雨の日も風の日も男は定刻に巨大な牛のような単車でやってきて店を開けた。駅前広場の客待ちのタクシー運転手や隣の喫茶店の女店主とも挨拶を交わすようになっていた。年配のタクシー運転手の中にはこのおかしな男の売る香油のポマードを懐かしそうに買い、まだ若い運転手らに当時自分らのした髪型を駅のトイレの鏡で整えて自慢げに教えたあげく、結局昔のおんなの話になり、真夏日の中で掴み合いじゃれあうのだった。
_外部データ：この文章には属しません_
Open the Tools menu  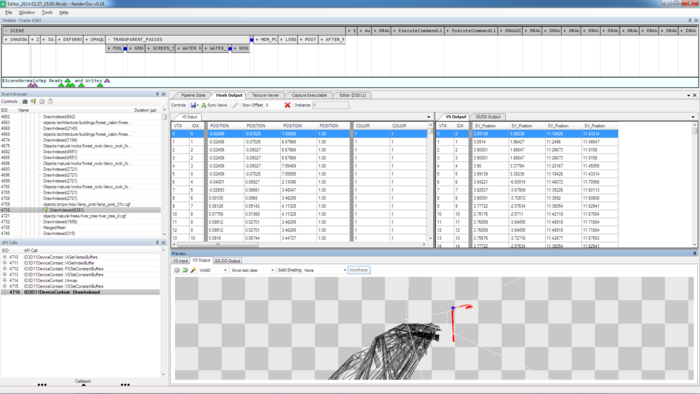coord(47,12)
ただ辺鄙なこの土地の人々は『がんばりよ』と声をかけるが全くこの男の事を理解できずにいた。ある日の昼下がりホコリの匂いのする店内を覗きこむ揺れる小さな影がある。まだ幼い女の子がシヨウウインドに顔をくっつけ小さい両手を顔の両側にくっつけ中を覗き込んでいた。息をするだびにガラスが曇り唄を歌っているのか可愛い声が店内にも聞こえてくる。やがて女の子は何やら笑い声を立てながら後ろから追って来たお祖母さんに抱きついて手をつながれ駅の改札の方へ消えて行った。
空が急に真っ暗になり突然夕立がやってくる。暑く乾いたコンクリートを打ち続ける雨の匂いがたまらなく好きだった。そんな時男は子供のような叫声を上げ続け駅前広場の人達を驚かせた。しかし男はたまに恐る恐る店のドアを開け2,3人でやってきては店内を見渡し何も手をとらずにまた店を出てゆく高校生に優しく笑顔を向けるだけで語りかけはしなかった。
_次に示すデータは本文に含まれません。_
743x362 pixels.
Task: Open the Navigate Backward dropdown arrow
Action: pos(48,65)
いつもこの店を見下ろしやがていつのまにかこの男を見守るようになったシュロの大樹だけが何故こんな街にやってきてこんなおかしな店をやる理由など問わずに優しく撫でるような木漏れ日をザワザワ揺らし続けていた。
ある日を境に男は店にやって来なくなった。店の不思議なホントに少量しか並んでいなかった陳列品もそのまま、『HEYMAMA』は閉店した。色の白い、切れ長目を持つ変な男だった。